To score each tool, they used a metric called Matthew's correlation coefficient, which basically just asks: how often does the tool correctly flag dangerous sequences while ignoring harmless ones? A perfect score is 1.0 and random guessing is 0. At the "sequence level," where a protein counts as “caught” if any of its fragments gets flagged, two tools (Providers 1 and 2) performed well even on very short fragments. At 200 nucleotides, both scored above 0.9. At 50 nucleotides, they still scored between 0.5 and 0.8, meaning they caught most redesigned dangerous proteins even when broken into very small pieces. This is good news for biosecurity, but there’s still no guarantee that companies will actually adopt and use these tools.

Hypermutation of Living Cells: When a researcher wants to make a better protein, they usually just mutate the corresponding gene and see what happens. This is often done in a test tube. The genes are randomly mutated, and then the proteins are purified and tested, again and again until a useful variant emerges.

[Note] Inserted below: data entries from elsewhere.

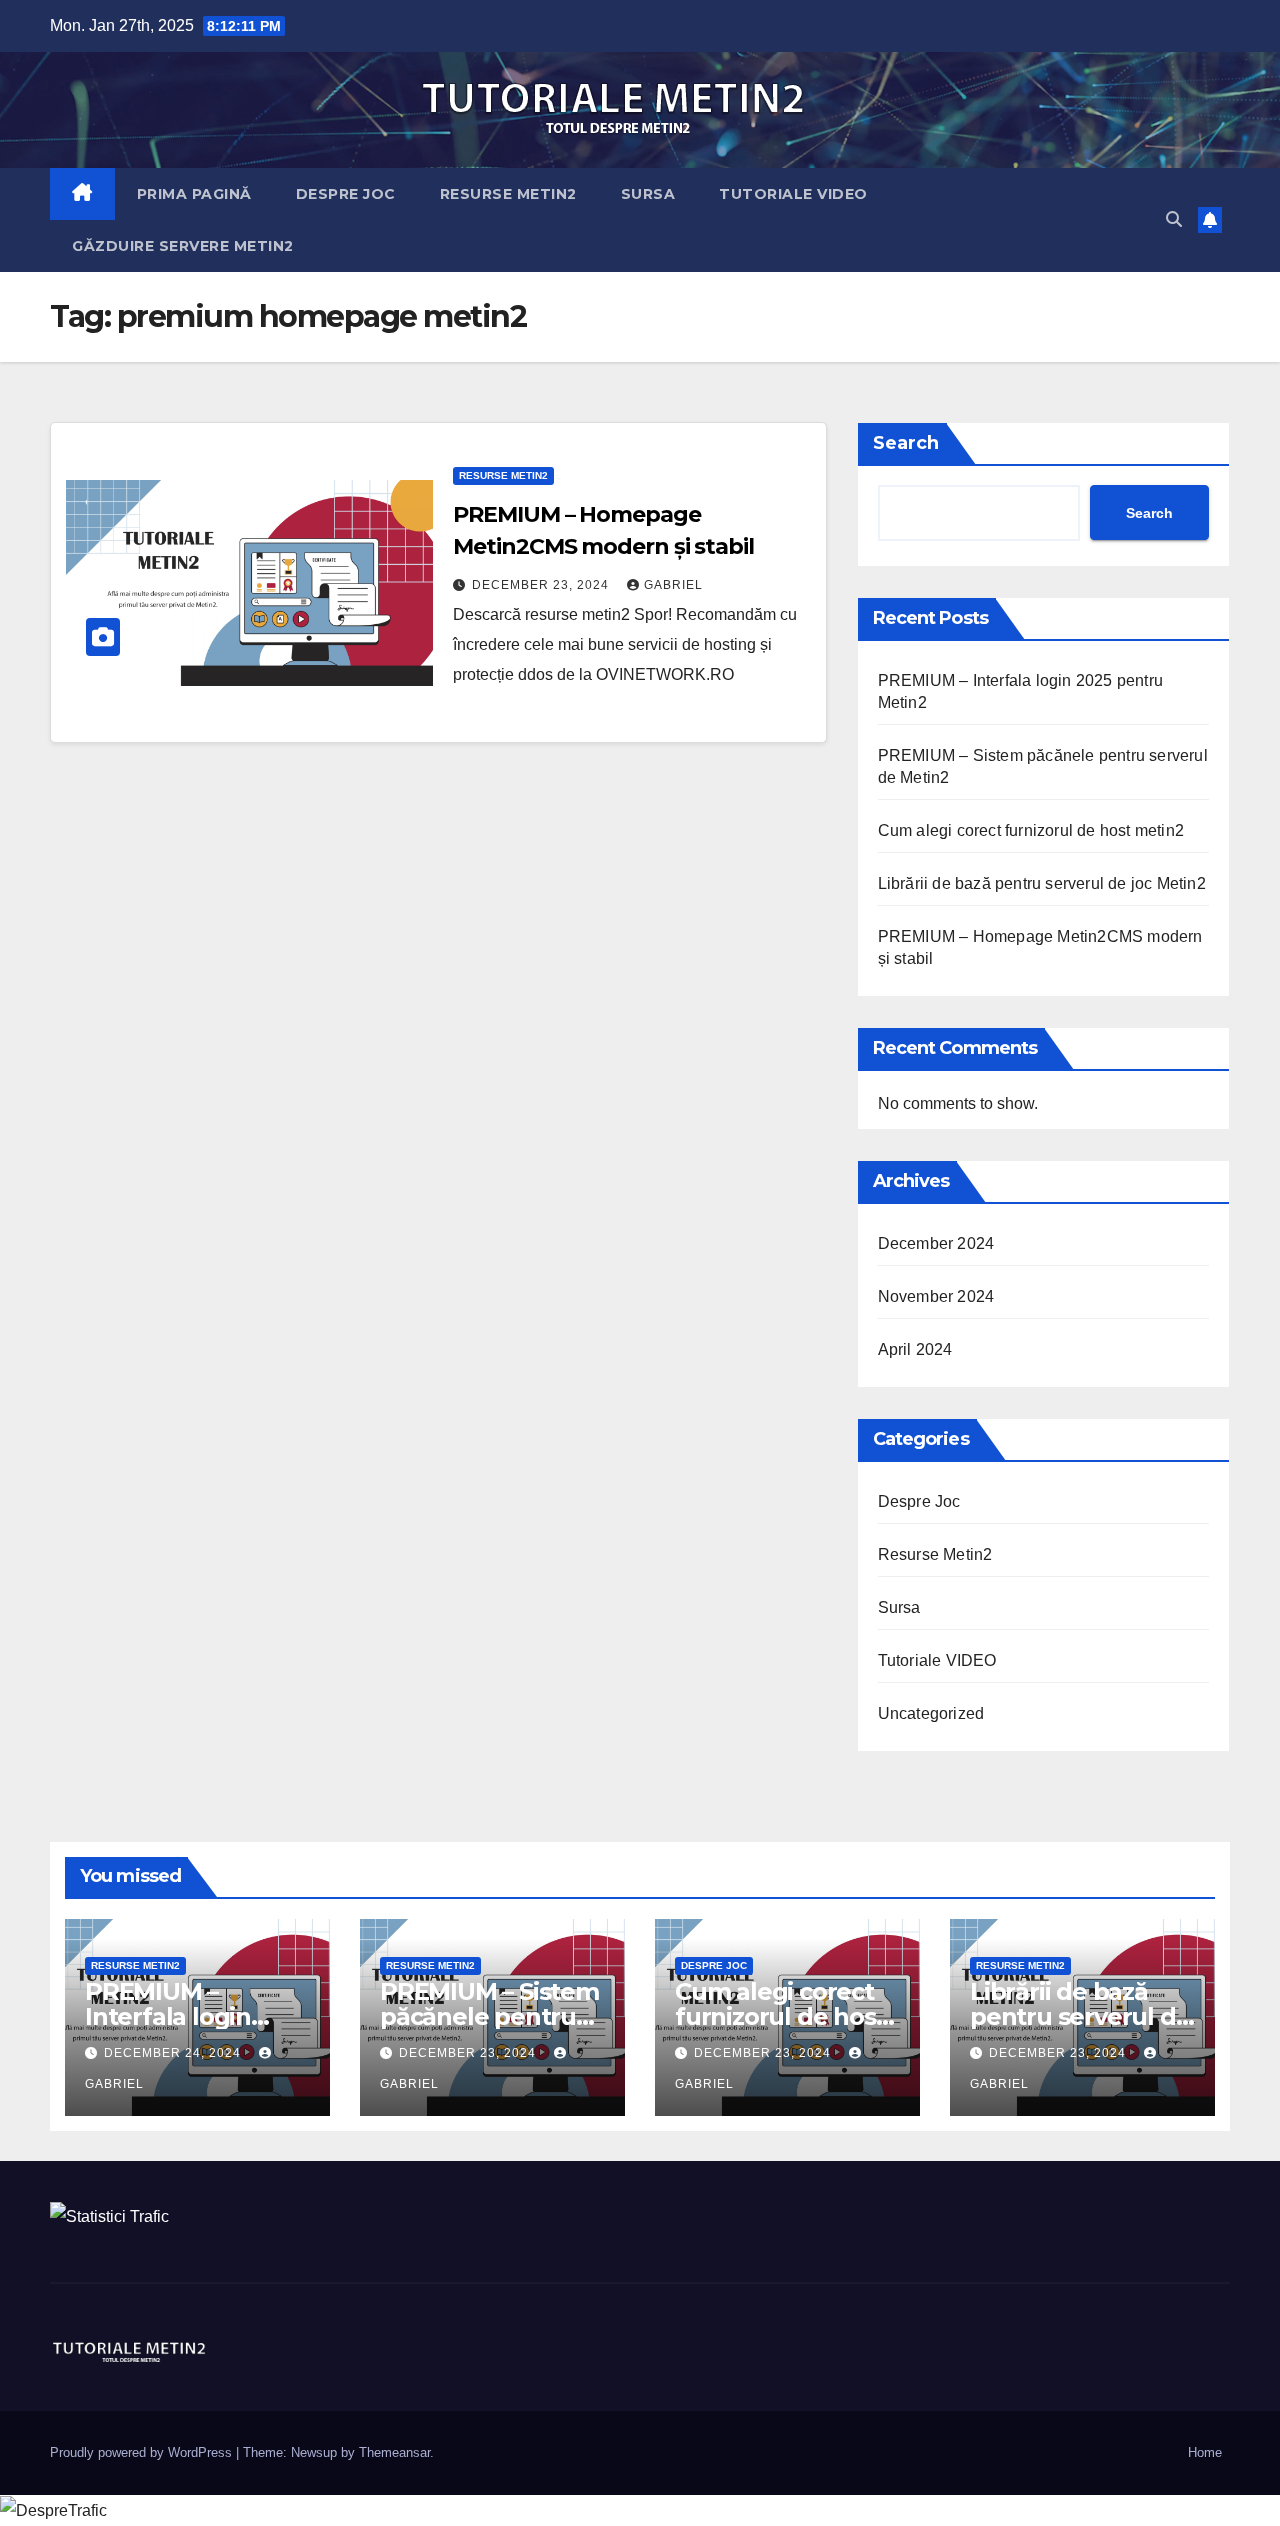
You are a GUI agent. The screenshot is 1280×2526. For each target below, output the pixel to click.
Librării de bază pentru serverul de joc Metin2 (1042, 883)
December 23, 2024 (540, 585)
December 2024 (936, 1243)
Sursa (648, 194)
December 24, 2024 (172, 2053)
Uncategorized (931, 1713)
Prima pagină (194, 194)
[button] (1174, 219)
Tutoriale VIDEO (793, 194)
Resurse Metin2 (508, 194)
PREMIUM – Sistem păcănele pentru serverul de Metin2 (490, 2016)
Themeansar (394, 2452)
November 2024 (936, 1296)
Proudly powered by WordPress (141, 2452)
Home (1205, 2452)
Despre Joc (346, 194)
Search (906, 443)
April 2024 (915, 1349)
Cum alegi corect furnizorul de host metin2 (1031, 830)
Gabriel (673, 585)
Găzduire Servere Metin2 (183, 246)
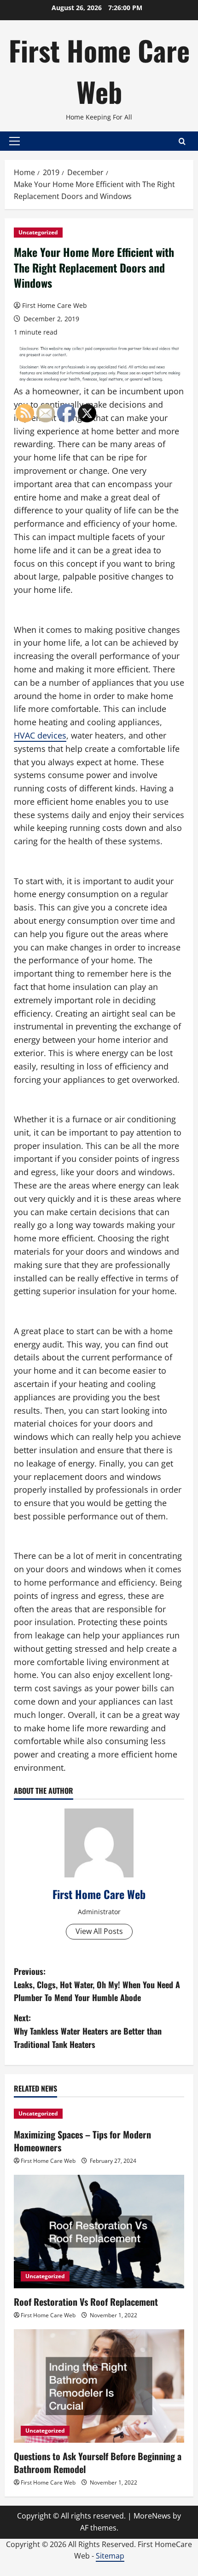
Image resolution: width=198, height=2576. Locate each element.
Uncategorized (38, 232)
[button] (14, 141)
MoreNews (152, 2516)
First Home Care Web (99, 70)
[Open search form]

A much faster way to evolve genes is to use living cells. A single tube of bacteria contains billions of cells, each of which can “run” its own mutation experiment in parallel. For a new study, researchers made a tool to mutate genes six orders of magnitude faster than wildtype mutation rates. The nice thing about this method is that it only requires two parts: a DNA-copying enzyme from a virus which had been deliberately designed to be sloppy (making one mistake every 1,000 bases of DNA) and a DNA strand which is only recognized by that error-prone enzyme. All scientists have to do, then, is put their gene onto this DNA strand, place it into cells, and then wait for the error-prone enzyme to insert random mutations. The bacterium's own genome is left completely alone.

This tool could be used to evolve better drug molecules, for example, or to evolve thousands of proteins in parallel to help build datasets to train predictive models.

CRISPR-Carrying Phages: E. coli causes up to 30 percent of bloodstream infections in cancer patients undergoing stem-cell transplants. These patients are often given levofloxacin (an antibiotic) as a prophylaxis, but up to 65 percent of these E. coli strains are resistant to the drug.

Prior clinical trials have tried to solve this problem using bacteriophages, or viruses that infect and kill bacterial cells. In a 2005 study, for example, researchers gave healthy volunteers T4 phages, by mouth, and found the phages were safe but did not reduce E. coli counts.